What is required
All of the lines below should be printed again exactly as they are.

Task material
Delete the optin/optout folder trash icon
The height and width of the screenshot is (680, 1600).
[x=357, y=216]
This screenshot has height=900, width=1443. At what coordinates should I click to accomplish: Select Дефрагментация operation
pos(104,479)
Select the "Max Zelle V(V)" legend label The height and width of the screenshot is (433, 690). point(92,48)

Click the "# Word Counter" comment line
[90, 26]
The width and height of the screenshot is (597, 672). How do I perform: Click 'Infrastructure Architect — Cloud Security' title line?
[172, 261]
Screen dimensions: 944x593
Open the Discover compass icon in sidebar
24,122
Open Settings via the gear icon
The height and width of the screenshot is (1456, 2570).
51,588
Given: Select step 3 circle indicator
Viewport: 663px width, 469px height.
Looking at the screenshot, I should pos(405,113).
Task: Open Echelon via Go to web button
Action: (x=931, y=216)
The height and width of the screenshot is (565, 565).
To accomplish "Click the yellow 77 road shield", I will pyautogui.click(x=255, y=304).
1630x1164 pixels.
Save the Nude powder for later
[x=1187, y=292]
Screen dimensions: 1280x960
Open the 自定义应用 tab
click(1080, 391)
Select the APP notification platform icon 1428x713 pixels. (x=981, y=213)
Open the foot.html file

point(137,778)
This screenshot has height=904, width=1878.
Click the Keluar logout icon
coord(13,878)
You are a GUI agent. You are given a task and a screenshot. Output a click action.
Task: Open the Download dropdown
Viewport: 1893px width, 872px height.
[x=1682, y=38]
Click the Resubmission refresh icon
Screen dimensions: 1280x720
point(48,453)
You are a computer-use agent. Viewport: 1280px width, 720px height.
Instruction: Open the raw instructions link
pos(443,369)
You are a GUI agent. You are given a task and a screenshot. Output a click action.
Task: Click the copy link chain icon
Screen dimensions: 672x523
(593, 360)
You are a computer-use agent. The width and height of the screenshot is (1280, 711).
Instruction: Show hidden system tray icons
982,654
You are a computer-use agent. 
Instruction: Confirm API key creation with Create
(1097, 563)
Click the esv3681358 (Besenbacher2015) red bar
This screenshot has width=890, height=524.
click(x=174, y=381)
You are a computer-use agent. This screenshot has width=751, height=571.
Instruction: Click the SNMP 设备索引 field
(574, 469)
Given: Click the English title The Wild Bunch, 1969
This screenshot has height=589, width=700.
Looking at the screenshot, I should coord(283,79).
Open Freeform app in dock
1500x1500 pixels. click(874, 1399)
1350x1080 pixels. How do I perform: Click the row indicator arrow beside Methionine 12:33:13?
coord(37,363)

Written answer
Delete the optin/optout folder trash icon
The height and width of the screenshot is (680, 1600).
[x=357, y=216]
This screenshot has height=900, width=1443. At what coordinates should I click to accomplish: Select Дефрагментация operation
pos(104,479)
Select the "Max Zelle V(V)" legend label The height and width of the screenshot is (433, 690). point(92,48)

Click the "# Word Counter" comment line
[90, 26]
The width and height of the screenshot is (597, 672). How do I perform: Click 'Infrastructure Architect — Cloud Security' title line?
[172, 261]
Screen dimensions: 944x593
Open the Discover compass icon in sidebar
24,122
Open Settings via the gear icon
The height and width of the screenshot is (1456, 2570).
51,588
Given: Select step 3 circle indicator
Viewport: 663px width, 469px height.
Looking at the screenshot, I should pos(405,113).
Task: Open Echelon via Go to web button
Action: (x=931, y=216)
The height and width of the screenshot is (565, 565).
To accomplish "Click the yellow 77 road shield", I will pyautogui.click(x=255, y=304).
1630x1164 pixels.
Save the Nude powder for later
[x=1187, y=292]
Screen dimensions: 1280x960
Open the 自定义应用 tab
click(1080, 391)
Select the APP notification platform icon 1428x713 pixels. (x=981, y=213)
Open the foot.html file

point(137,778)
This screenshot has height=904, width=1878.
Click the Keluar logout icon
coord(13,878)
You are a GUI agent. You are given a task and a screenshot. Output a click action.
Task: Open the Download dropdown
Viewport: 1893px width, 872px height.
[x=1682, y=38]
Click the Resubmission refresh icon
Screen dimensions: 1280x720
point(48,453)
You are a computer-use agent. Viewport: 1280px width, 720px height.
Instruction: Open the raw instructions link
pos(443,369)
You are a GUI agent. You are given a task and a screenshot. Output a click action.
Task: Click the copy link chain icon
Screen dimensions: 672x523
(593, 360)
You are a computer-use agent. The width and height of the screenshot is (1280, 711).
Instruction: Show hidden system tray icons
982,654
You are a computer-use agent. 
Instruction: Confirm API key creation with Create
(1097, 563)
Click the esv3681358 (Besenbacher2015) red bar
This screenshot has width=890, height=524.
click(x=174, y=381)
You are a computer-use agent. This screenshot has width=751, height=571.
Instruction: Click the SNMP 设备索引 field
(574, 469)
Given: Click the English title The Wild Bunch, 1969
This screenshot has height=589, width=700.
Looking at the screenshot, I should coord(283,79).
Open Freeform app in dock
1500x1500 pixels. click(874, 1399)
1350x1080 pixels. How do I perform: Click the row indicator arrow beside Methionine 12:33:13?
coord(37,363)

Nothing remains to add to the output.